Cuando Jesús habla del Reino de Dios, lo describe como una cena de bodas, como una fiesta con amigos, como el trabajo que hace la casa perfecta: es la sorpresa que hace que la cosecha sea más rica que la siembra. Tomar en serio las palabras evangélicas sobre el Reino capacita nuestra sensibilidad para gozar del amor activo y creador de Dios, y nos pone en sintonía con el destino inaudito de la vida que sembramos. En nuestra vejez, queridos y queridas compañeras, y les hablo a los “viejos” y “viejas”, en nuestra vejez la importancia de tantos “detalles” de los que está hecha la vida – una caricia, una sonrisa, un gesto, un trabajo apreciado, una sorpresa inesperada, una alegría hospitalaria, un vínculo fiel, se vuelve más agudo. Lo esencial de la vida, que apreciamos más en la vecindad de nuestra licencia, se nos aparece definitivamente claro. Aquí: esta sabiduría de la vejez es el lugar de nuestra gestación, que ilumina la vida de los niños, jóvenes, adultos y de toda la comunidad. Los “viejos” debemos ser esto para los demás: luz para los demás. Toda nuestra vida aparece como una semilla que habrá que enterrar para que nazca su flor y su fruto. Nacerá, junto con el resto del mundo. No sin dolores, no sin dolores, sino que nacerá (cf. Jn 16, 21-23). Y la vida del cuerpo resucitado será cien y mil veces más viva que como la gustamos en esta tierra (cf. Mc 10, 28-31).

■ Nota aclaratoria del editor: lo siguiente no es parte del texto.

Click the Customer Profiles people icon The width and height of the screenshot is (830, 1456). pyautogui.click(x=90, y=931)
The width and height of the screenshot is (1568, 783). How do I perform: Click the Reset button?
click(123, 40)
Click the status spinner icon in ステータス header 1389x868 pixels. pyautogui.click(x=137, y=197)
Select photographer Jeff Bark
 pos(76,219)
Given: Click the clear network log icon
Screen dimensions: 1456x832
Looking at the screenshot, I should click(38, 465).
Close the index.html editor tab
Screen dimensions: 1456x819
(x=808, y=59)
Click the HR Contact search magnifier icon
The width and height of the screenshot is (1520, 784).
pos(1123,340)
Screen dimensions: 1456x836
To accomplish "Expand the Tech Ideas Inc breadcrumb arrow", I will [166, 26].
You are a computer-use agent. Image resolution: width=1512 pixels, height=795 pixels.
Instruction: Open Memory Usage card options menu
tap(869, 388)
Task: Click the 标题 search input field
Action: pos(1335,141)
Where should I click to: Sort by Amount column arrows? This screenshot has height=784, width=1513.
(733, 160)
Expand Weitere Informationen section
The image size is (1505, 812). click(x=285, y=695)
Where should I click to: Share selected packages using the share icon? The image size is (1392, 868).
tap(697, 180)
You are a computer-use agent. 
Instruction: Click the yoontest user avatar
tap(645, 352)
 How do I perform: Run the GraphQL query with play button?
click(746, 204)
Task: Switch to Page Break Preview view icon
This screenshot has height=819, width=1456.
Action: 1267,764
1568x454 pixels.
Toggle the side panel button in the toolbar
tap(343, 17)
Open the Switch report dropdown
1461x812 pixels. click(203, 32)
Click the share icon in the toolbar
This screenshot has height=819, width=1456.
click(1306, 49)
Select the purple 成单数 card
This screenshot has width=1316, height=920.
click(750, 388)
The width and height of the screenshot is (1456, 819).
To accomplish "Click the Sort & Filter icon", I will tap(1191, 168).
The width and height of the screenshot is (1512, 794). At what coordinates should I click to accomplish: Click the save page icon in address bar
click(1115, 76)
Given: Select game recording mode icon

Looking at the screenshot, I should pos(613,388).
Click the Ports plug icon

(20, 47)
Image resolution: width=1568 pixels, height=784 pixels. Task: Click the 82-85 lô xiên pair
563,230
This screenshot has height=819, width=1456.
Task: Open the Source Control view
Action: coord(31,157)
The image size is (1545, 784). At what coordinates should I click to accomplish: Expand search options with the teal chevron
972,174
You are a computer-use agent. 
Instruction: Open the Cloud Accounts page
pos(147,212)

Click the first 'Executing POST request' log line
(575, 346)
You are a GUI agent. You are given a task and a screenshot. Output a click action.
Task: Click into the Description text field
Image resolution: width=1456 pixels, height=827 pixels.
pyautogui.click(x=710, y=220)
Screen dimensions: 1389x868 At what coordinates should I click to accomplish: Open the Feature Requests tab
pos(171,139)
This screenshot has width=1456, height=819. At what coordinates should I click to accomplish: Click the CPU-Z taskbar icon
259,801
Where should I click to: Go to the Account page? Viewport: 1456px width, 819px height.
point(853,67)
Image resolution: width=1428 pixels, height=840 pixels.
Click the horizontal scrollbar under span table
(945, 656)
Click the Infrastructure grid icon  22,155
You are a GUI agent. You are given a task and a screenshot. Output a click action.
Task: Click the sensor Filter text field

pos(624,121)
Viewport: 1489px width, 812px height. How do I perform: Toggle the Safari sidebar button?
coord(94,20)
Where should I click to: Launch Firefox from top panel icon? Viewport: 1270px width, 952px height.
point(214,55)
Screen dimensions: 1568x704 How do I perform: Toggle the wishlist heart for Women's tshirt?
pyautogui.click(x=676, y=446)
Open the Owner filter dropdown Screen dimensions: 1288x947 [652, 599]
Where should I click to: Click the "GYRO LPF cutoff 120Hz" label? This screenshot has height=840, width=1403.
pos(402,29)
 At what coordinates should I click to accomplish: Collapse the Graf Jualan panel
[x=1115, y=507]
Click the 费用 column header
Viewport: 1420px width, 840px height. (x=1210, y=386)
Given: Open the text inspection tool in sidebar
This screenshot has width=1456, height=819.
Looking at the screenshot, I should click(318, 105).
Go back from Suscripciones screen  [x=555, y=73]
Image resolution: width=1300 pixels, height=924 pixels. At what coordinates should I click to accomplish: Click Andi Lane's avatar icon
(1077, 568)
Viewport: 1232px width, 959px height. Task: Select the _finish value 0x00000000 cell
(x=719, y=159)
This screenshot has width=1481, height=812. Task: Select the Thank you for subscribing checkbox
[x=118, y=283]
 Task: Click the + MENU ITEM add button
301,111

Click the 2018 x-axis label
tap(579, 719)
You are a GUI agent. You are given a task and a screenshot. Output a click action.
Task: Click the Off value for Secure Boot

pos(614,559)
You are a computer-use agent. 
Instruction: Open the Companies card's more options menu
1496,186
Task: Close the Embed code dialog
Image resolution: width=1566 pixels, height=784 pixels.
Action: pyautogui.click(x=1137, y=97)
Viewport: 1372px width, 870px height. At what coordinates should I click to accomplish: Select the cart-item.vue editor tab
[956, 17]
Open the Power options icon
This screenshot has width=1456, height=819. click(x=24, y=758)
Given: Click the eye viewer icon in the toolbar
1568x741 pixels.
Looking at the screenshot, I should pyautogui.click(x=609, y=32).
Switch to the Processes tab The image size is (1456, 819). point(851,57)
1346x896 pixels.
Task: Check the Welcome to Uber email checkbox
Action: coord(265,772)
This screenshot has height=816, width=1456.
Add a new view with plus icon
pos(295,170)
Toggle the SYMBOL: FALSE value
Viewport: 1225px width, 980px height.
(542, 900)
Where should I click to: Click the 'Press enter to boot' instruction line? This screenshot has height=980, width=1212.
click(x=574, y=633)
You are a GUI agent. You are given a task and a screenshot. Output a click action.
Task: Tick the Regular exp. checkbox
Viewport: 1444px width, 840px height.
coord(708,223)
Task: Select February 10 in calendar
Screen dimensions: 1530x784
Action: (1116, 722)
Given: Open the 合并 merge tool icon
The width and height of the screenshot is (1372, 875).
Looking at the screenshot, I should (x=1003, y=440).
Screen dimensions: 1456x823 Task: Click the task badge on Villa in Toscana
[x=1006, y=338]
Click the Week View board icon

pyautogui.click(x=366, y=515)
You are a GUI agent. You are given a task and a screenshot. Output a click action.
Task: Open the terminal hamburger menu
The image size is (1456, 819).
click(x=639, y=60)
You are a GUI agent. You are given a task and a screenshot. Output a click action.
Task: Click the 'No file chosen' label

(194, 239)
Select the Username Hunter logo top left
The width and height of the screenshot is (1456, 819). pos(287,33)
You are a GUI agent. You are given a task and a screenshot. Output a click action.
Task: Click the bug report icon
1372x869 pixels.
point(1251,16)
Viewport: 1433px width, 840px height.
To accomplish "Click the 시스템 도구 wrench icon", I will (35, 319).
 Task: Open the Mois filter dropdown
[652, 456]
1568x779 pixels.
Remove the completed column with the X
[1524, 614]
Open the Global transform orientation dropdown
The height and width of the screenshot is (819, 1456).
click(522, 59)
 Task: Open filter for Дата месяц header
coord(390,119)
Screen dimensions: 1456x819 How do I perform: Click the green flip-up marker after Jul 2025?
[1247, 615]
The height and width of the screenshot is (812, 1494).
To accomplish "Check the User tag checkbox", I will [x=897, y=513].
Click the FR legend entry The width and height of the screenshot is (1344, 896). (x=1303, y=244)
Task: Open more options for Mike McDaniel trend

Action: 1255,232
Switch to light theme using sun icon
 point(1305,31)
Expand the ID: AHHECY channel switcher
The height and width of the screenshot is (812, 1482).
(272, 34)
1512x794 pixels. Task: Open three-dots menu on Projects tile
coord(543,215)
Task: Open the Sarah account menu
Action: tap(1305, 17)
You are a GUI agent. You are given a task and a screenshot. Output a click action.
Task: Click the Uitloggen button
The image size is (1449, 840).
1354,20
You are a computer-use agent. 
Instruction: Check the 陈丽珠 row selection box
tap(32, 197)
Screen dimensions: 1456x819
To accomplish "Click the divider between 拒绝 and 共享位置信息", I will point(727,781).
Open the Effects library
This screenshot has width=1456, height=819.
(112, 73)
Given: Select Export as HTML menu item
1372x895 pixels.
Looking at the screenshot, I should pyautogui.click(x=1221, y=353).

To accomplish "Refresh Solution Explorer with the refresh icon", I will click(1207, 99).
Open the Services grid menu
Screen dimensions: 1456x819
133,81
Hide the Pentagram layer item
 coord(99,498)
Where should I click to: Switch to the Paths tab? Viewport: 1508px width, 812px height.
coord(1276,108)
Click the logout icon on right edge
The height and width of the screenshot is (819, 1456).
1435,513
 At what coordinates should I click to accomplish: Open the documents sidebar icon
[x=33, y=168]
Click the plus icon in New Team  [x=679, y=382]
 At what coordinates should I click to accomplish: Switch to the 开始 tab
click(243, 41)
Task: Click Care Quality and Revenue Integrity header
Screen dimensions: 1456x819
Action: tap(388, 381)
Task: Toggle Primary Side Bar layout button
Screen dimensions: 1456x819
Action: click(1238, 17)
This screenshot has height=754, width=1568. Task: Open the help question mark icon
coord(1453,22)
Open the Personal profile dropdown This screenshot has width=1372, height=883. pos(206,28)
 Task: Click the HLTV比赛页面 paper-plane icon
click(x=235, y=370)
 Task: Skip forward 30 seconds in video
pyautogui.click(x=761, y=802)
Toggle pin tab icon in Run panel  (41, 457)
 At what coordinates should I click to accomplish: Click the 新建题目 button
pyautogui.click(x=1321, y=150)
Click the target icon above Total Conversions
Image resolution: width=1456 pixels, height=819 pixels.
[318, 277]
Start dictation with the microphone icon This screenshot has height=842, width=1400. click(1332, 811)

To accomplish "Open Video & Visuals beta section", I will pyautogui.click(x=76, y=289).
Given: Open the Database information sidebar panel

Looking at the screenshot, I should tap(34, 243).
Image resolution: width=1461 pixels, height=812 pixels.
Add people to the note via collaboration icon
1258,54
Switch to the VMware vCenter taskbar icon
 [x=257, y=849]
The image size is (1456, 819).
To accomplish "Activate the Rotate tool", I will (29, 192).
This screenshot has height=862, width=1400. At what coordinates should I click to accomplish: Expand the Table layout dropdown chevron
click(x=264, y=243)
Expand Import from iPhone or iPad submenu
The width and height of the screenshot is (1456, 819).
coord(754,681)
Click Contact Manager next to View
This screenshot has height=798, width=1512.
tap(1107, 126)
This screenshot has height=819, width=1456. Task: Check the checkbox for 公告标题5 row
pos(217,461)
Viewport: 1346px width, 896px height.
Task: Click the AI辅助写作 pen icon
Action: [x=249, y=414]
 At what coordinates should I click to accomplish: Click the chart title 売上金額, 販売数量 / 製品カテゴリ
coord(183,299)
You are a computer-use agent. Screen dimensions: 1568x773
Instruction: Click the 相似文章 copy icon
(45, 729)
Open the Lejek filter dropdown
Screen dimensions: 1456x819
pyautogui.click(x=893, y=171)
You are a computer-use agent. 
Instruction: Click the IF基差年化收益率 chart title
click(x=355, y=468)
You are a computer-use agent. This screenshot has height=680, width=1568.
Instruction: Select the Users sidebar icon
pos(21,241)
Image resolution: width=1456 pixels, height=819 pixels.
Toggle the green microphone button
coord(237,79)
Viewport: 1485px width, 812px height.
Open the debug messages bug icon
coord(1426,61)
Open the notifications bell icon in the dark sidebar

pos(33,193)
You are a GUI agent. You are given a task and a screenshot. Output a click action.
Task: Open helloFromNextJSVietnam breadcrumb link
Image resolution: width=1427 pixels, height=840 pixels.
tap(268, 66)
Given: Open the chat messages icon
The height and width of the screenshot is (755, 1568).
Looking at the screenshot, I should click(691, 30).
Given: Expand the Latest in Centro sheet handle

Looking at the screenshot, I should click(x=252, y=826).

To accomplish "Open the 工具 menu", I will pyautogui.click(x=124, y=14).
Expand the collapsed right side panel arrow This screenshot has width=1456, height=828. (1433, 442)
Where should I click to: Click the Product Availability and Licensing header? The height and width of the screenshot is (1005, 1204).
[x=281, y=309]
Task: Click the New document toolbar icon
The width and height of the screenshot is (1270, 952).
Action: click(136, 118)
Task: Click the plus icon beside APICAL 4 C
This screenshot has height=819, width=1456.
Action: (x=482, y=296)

No es casualidad que el Señor resucitado, mientras espera a los Apóstoles junto al lago, asa pescado (cf. Jn 21, 9) y luego se lo ofrece. Este gesto de amor reflexivo nos hace darnos cuenta de lo que nos espera al pasar a la otra orilla. Sí, queridos hermanos y hermanas, especialmente vosotros, los ancianos, lo mejor de la vida está aún por verse; “Pero somos viejos, ¿qué más tenemos que ver?” Lo mejor, porque lo mejor de la vida está por verse. Esperamos esta plenitud de vida que nos espera a todos, cuando el Señor nos llame. Que la Madre del Señor y Madre nuestra, que nos precedió en el Paraíso, nos devuelva el temor de la espera porque no es una espera anestesiada, no es una espera aburrida, no, es una espera con temor: “¿Cuándo vendrá mi Señor? ¿Cuándo podré ir allí?”. Da un poco de miedo este pasaje porque no sé lo que significa y pasar esa puerta da un poco de miedo, pero siempre está la mano del Señor que te lleva adelante y tras la puerta está la fiesta. Estemos atentos, queridos “viejos” y queridas “viejas”, compañeros, estemos atentos, Él nos espera, sólo un pasaje y luego la fiesta.